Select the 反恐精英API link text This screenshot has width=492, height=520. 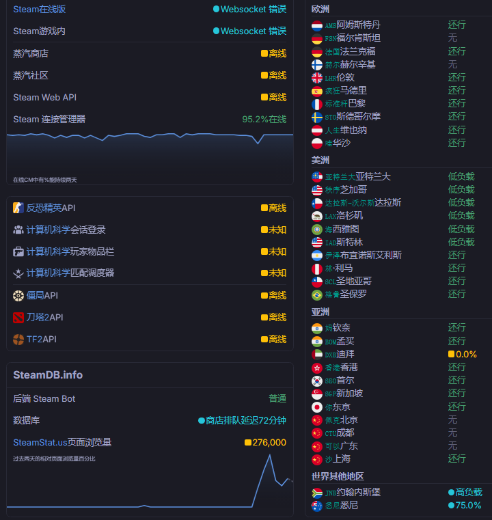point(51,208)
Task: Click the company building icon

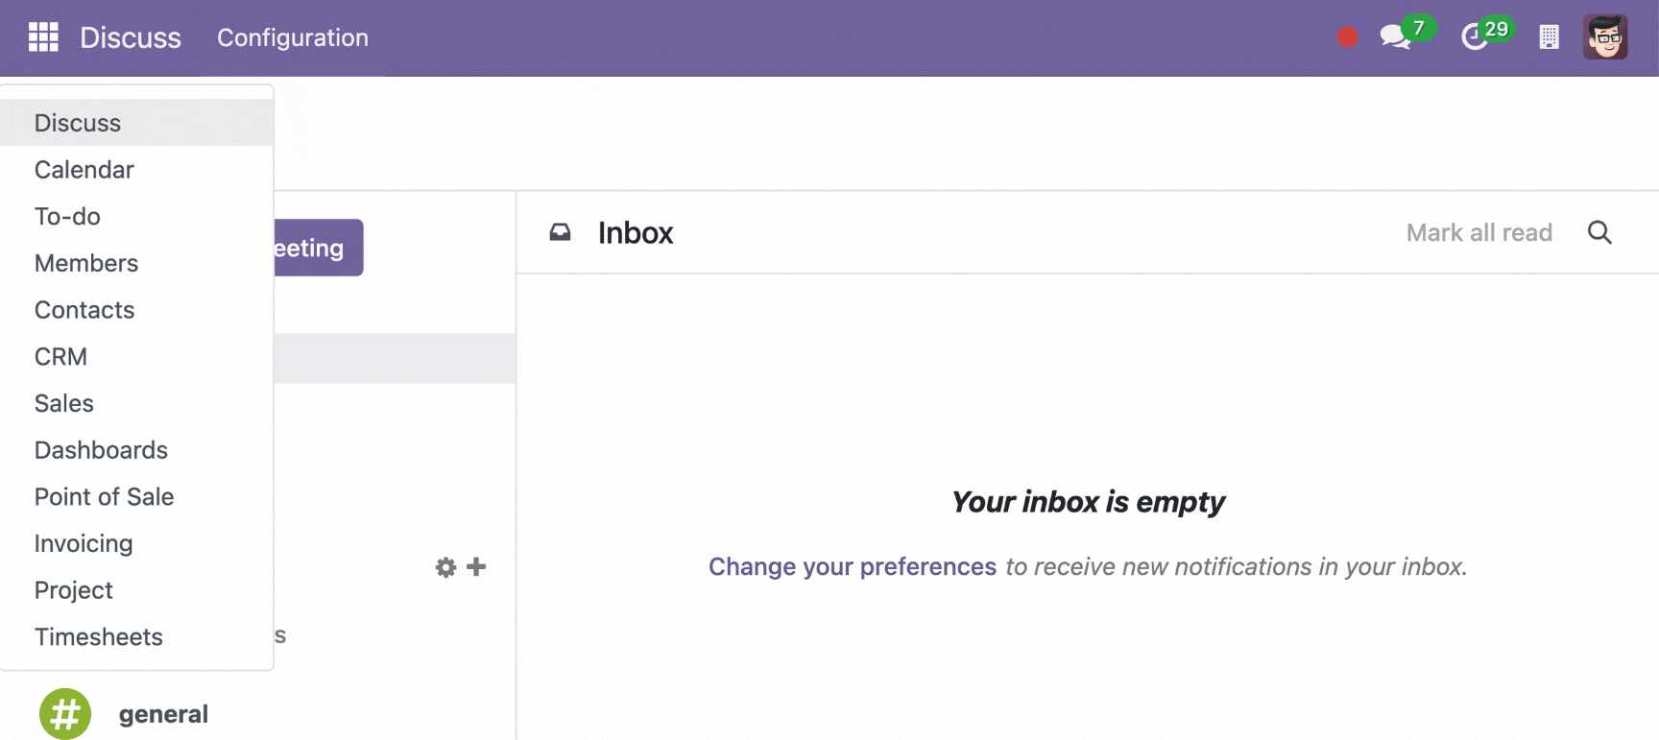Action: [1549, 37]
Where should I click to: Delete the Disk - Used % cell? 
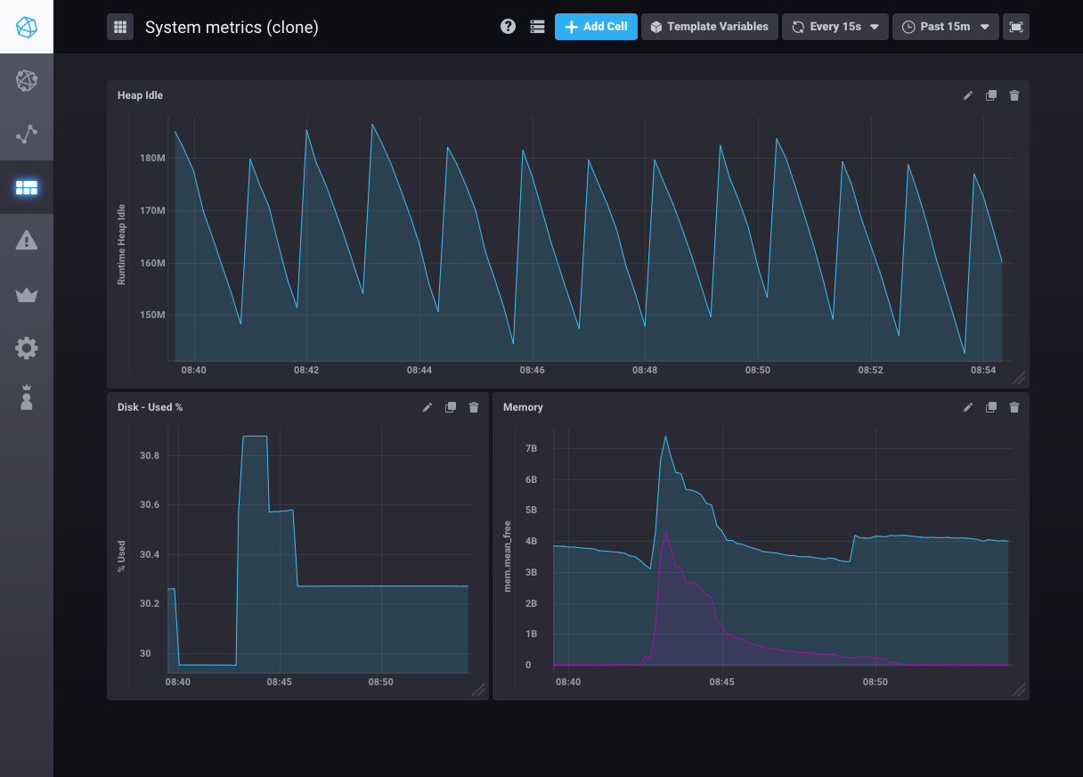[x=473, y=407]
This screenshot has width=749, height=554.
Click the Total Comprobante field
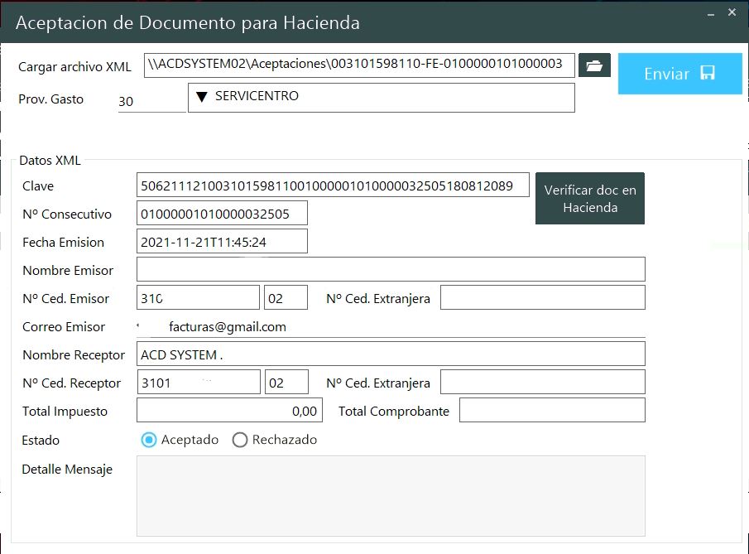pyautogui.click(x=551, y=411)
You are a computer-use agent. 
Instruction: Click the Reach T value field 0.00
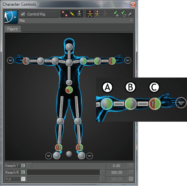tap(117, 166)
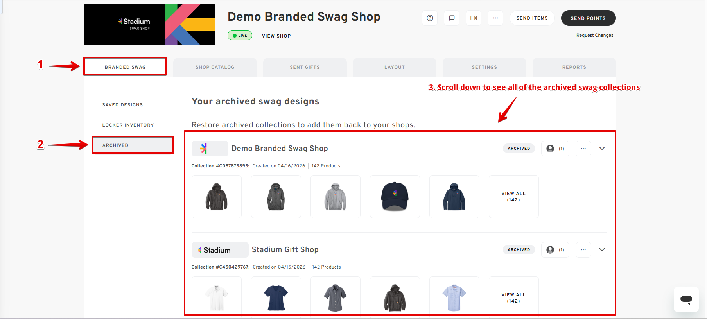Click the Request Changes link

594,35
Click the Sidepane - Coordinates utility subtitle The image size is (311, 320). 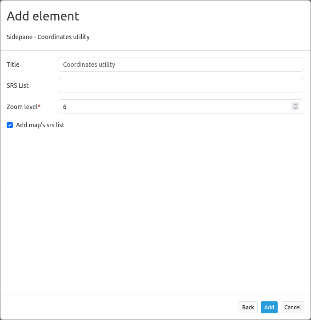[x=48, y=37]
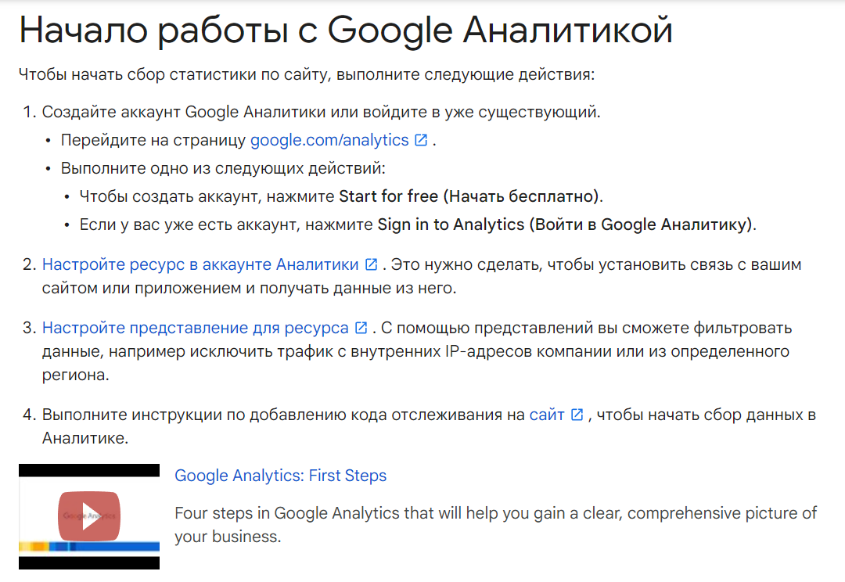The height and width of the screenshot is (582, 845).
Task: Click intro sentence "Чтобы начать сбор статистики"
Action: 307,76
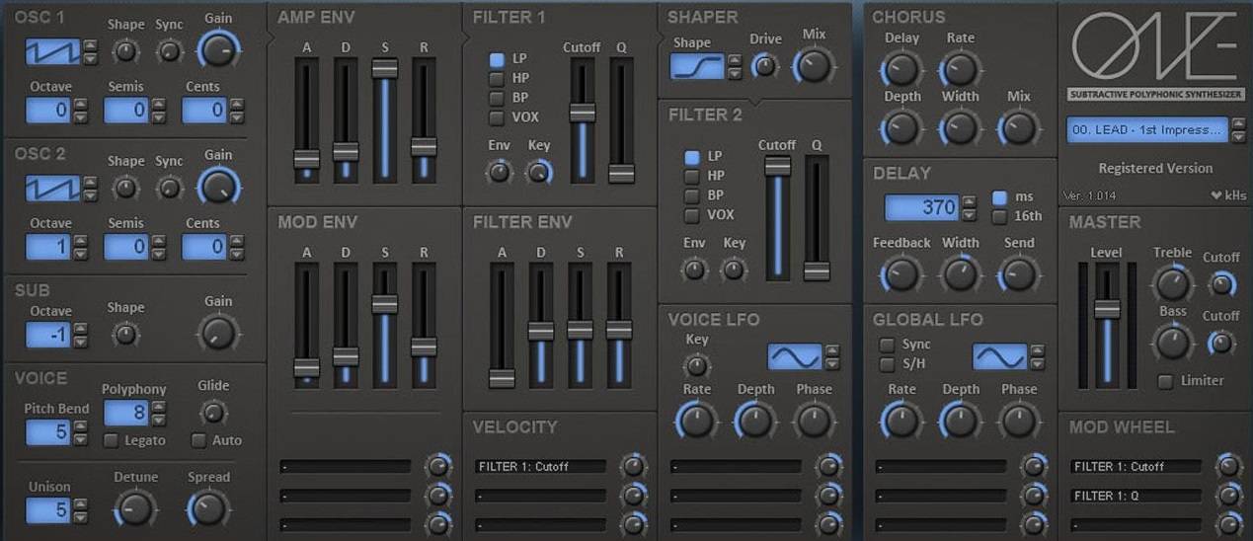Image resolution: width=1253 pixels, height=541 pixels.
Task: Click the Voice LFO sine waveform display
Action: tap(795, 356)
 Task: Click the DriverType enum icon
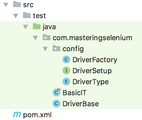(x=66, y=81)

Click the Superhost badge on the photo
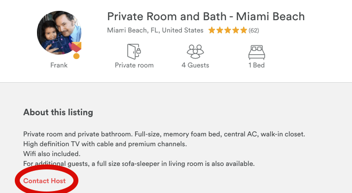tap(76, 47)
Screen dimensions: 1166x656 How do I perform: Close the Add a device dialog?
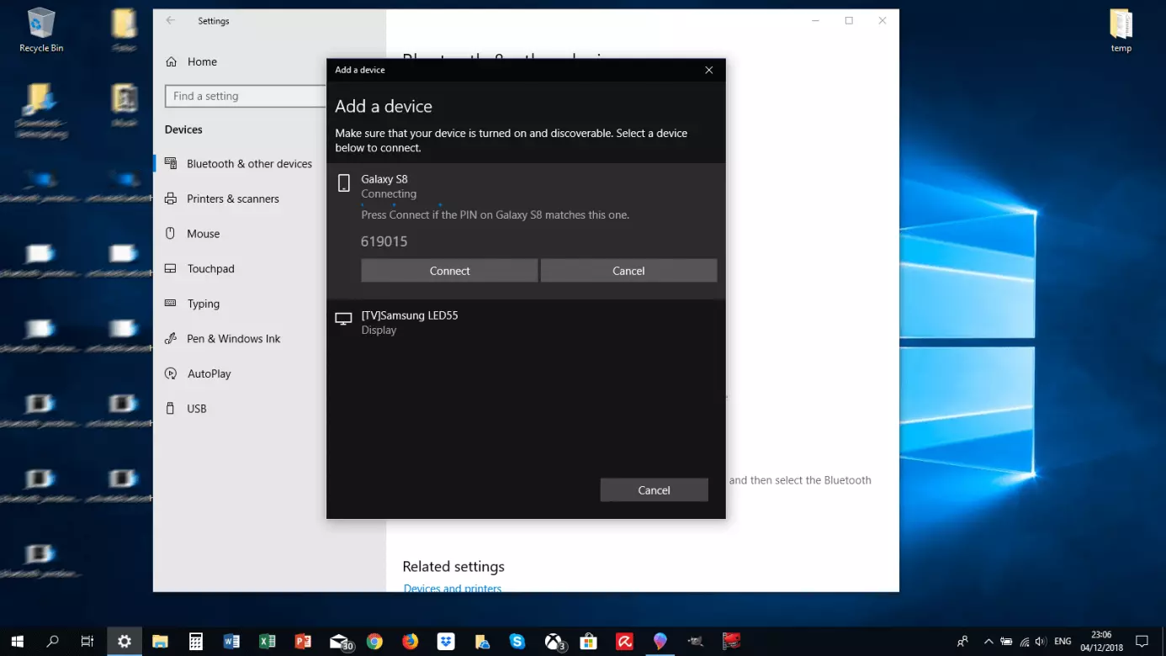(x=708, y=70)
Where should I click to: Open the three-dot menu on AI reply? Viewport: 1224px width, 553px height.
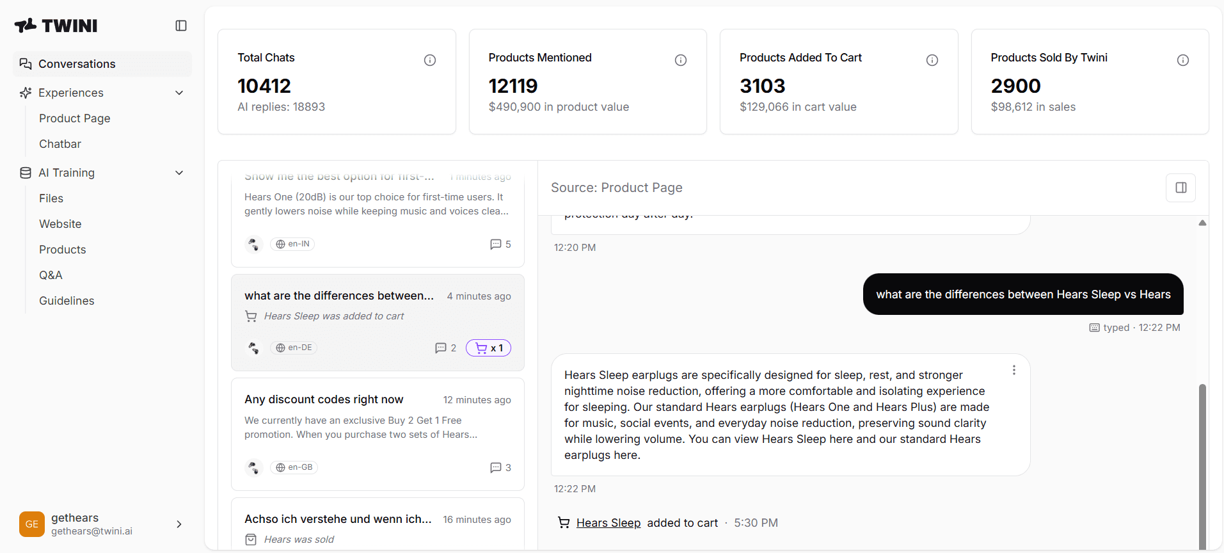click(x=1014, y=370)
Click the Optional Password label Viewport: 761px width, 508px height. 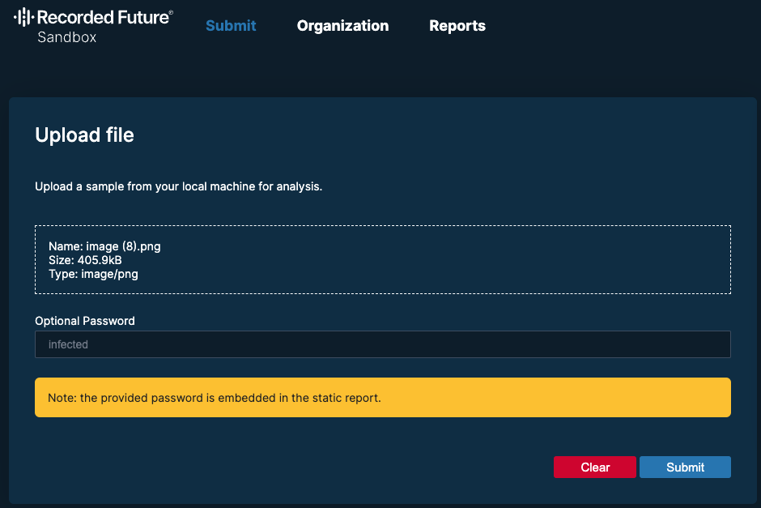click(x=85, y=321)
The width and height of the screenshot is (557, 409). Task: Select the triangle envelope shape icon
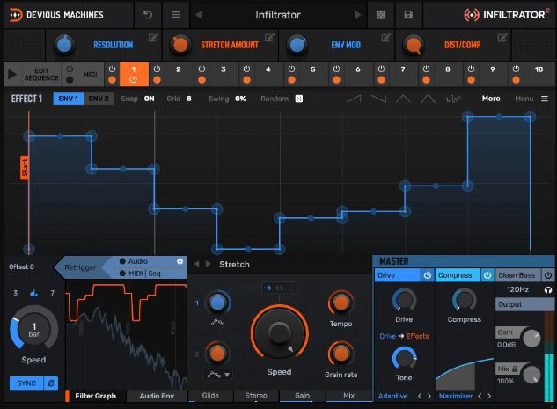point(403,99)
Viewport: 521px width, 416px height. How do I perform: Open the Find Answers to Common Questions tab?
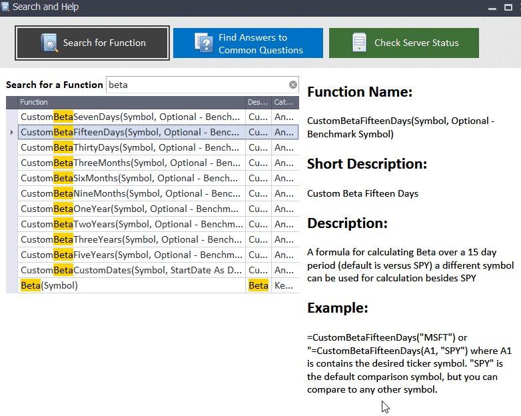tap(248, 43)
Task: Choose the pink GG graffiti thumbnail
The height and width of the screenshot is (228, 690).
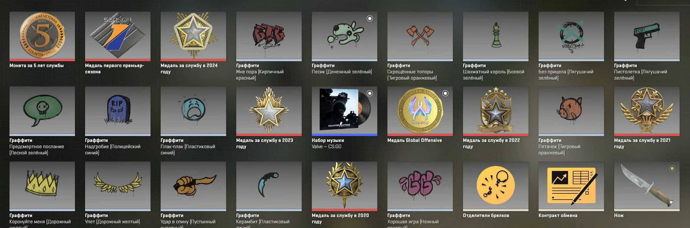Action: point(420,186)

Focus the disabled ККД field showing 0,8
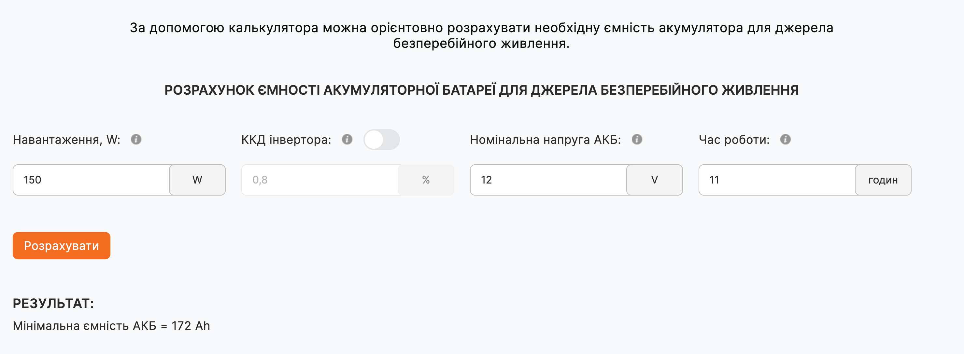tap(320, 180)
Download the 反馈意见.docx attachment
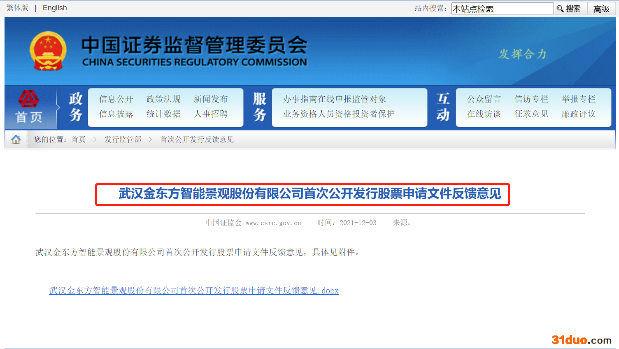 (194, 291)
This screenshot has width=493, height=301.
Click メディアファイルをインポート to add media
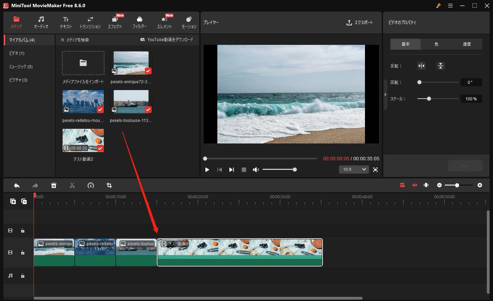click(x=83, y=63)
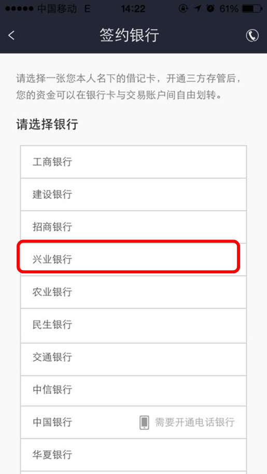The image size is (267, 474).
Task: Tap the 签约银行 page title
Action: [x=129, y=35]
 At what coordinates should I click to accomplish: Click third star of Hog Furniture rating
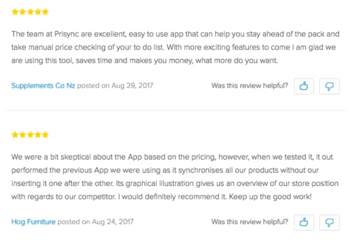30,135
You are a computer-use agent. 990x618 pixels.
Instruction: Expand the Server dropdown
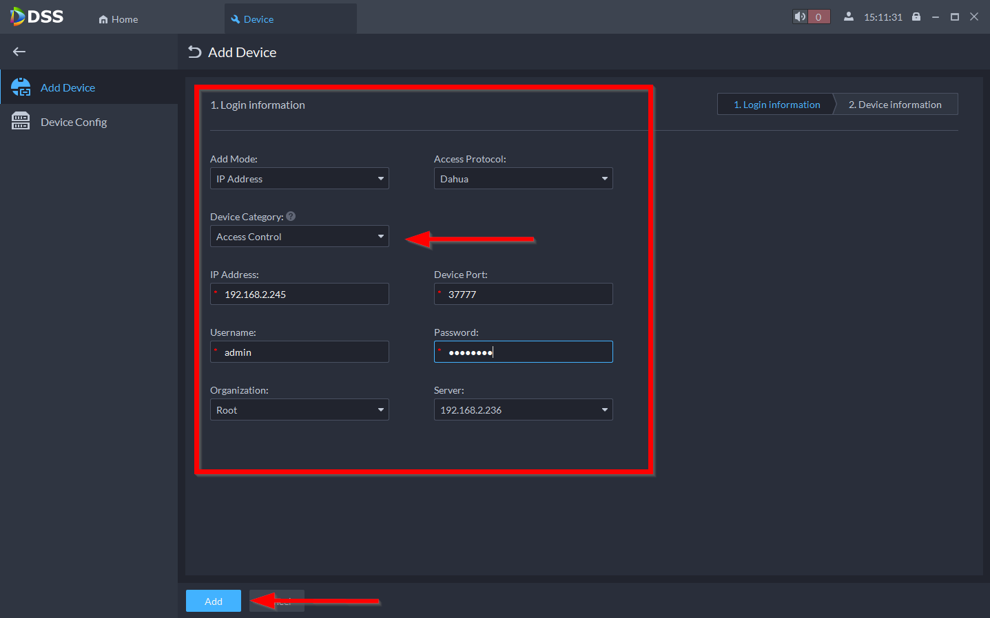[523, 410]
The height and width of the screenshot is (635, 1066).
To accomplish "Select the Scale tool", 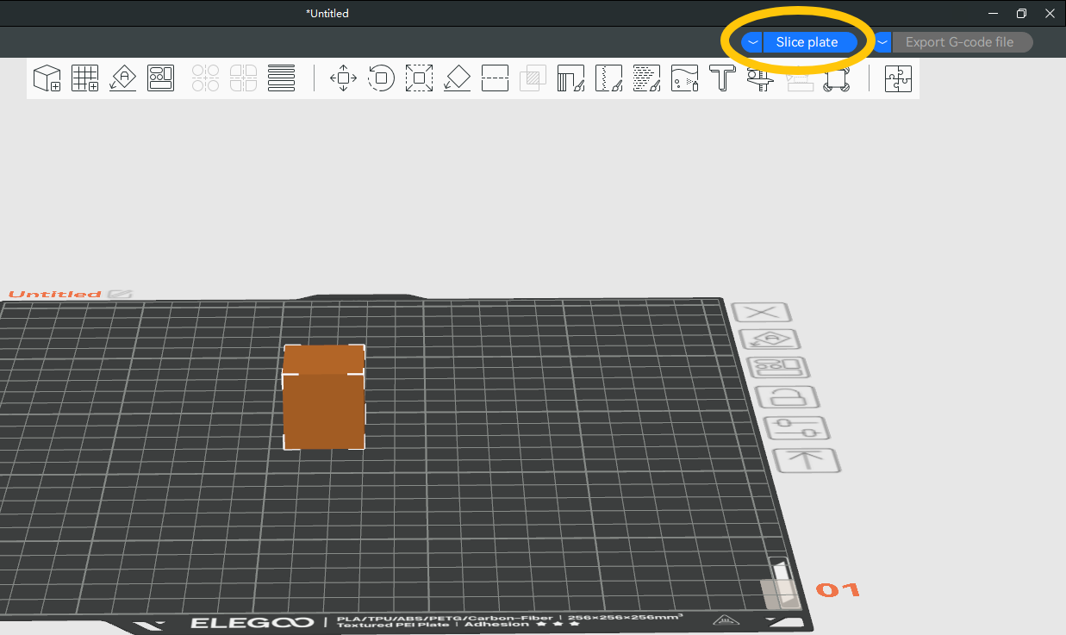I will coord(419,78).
....
● Exercise directions
Search the entries for the word "agent", then list each line that holds it.

● Expected output
You are a computer-use agent. 
You are a computer-use agent. 990x618 pixels.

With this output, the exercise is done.